Expose that directly through function calling and you’ll hit walls fast. The model can’t reason reliably over unpredictable behavior. If calling function A sometimes also modifies state B in a way that depends on which other functions ran recently, the model has no basis for reasoning about that. It will make decisions that look correct based on the tool descriptions but fail in execution.

The McKinsey report makes this point directly, in a way that’s easy to miss: “converting old code into modern tech languages simply transports your tech debt from a legacy system into a modern one.” Wrapping legacy behavior in a function doesn’t make that behavior LLM-friendly. The model gets an interface to chaos.

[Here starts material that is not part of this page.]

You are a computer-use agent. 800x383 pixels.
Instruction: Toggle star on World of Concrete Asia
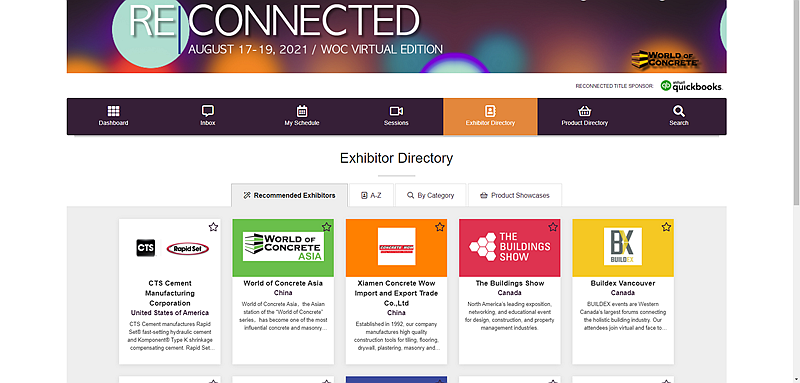click(327, 227)
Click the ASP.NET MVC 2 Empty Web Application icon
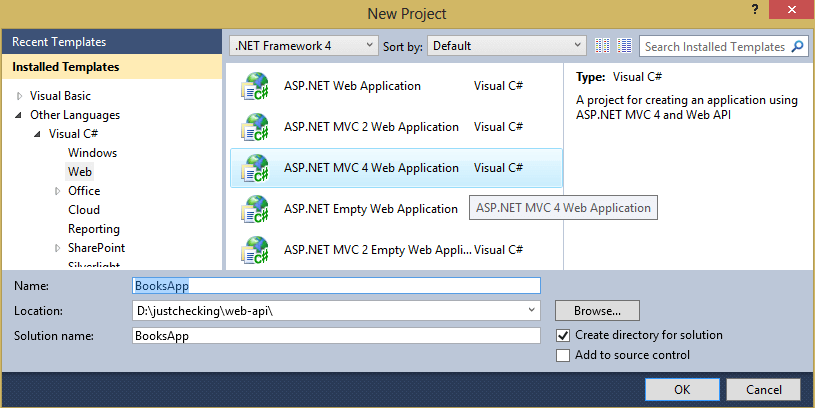The width and height of the screenshot is (815, 408). [255, 249]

What does work is the harder path. Break large functions into smaller, single-purpose units. A tool named manage_customer_account that handles fetching, updating, and deleting is worse than get_customer_account, update_customer_contact_info, and close_customer_account, even though it’s more work to write. The model needs to select tools accurately from their descriptions. Atomic tools with unambiguous names make that selection tractable.

Document intent, not just behavior. The description field on a function is how the model decides whether to call it. A description that says “queries the accounts table” is worse than one that says “retrieves a customer’s account details by customer ID, including contact information, account status, and associated order history.” The model needs to understand what the function accomplishes, not just what it does technically.

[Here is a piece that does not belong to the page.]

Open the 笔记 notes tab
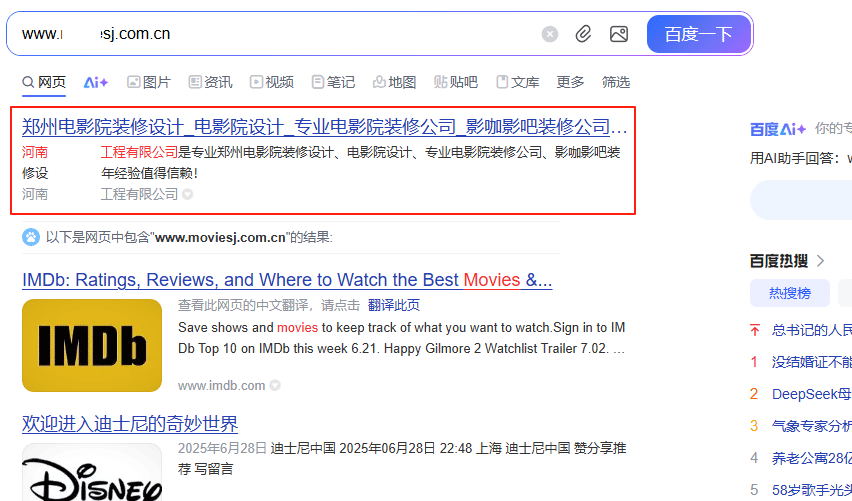 coord(333,82)
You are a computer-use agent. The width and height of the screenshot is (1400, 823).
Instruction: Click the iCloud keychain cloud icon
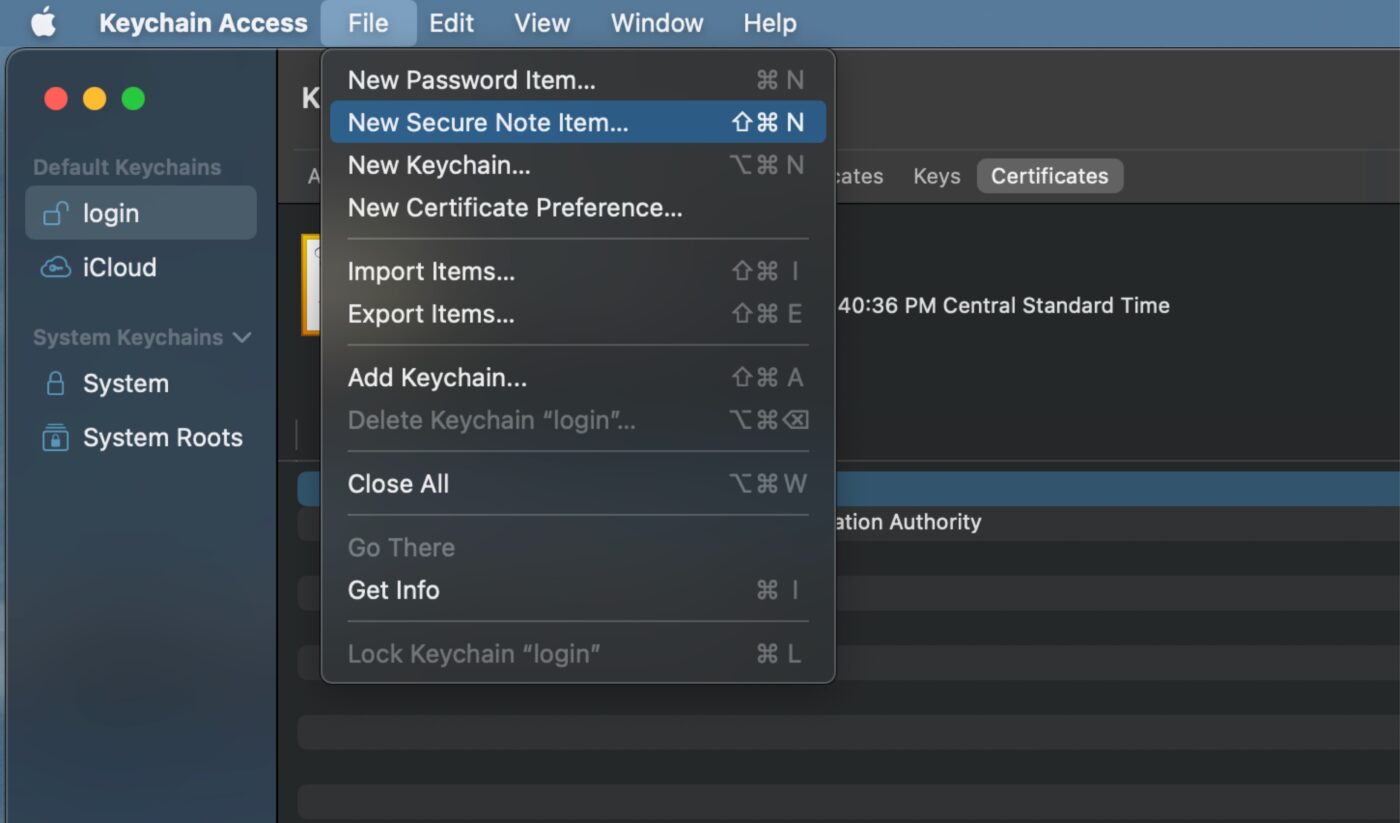(55, 267)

Test before you expose. You need confidence that changes to one function hold across the domain, not just for the service you just touched. In legacy systems with tangled dependencies, a change to one function often has effects elsewhere. You need test coverage broad enough to catch those ripples before they become production incidents that the model unknowingly triggers.

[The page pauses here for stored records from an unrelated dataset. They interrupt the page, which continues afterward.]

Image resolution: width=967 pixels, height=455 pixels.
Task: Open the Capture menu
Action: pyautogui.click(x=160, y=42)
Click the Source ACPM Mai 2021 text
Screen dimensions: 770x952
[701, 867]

Roll out incrementally. Don’t rewire the entire domain at once. Start with the most stable, cleanest subsystem. Get the design right there. Build the patterns your team knows how to apply. Then expand.

What makes a function LLM-friendly

A few things matter most when designing tools for LLM consumption.

Single responsibility: one function, one action. If it does more than one thing, split it.

Verb-first naming. Names that describe the action: search_inventory, calculate_refund_amount, send_confirmation_email. Not inventory_lookup or refund_calc. The verb is how the model maps intent to tool.

Flat, simple parameters. Deeply nested JSON input objects are hard for the model to construct correctly. Flatten where possible. If a parameter requires complex structure, consider whether the tool can handle that complexity internally.

Consistent output schemas. The model needs to reason over tool results and pass them to other tools. If your tools return inconsistent structures (sometimes a list, sometimes a dict, sometimes an error in an unexpected format) the reasoning chain degrades.

Honest error behavior. If the tool fails, return a structured error that tells the model what went wrong and whether it’s retryable. The model needs to know whether to try again, try a different tool, or escalate.

Infrastructure work, not integration work

The teams that approach function calling as an integration project (connect app X to the model) tend to get narrowly useful results. The model helps with things that live in app X.

The teams that approach it as infrastructure work, building a domain reasoning layer that knows how to act across an entire bounded context, end up with something that compounds. Every new workflow in the domain gets the reasoning layer. Every improvement to the tool library benefits every agent that uses it. The investment is in the domain, and the domain is shared.

That’s a different kind of project. It takes longer to set up. It requires thinking about your domain’s vocabulary and capabilities as a coherent design problem. It almost always surfaces ugly things about your legacy systems that you’d rather not deal with.

But it’s the only version of this that changes what your domain can actually do, rather than just adding an AI interface to what it already could.

The question isn’t which app to connect next. It’s which domain you’re willing to build a real reasoning layer for.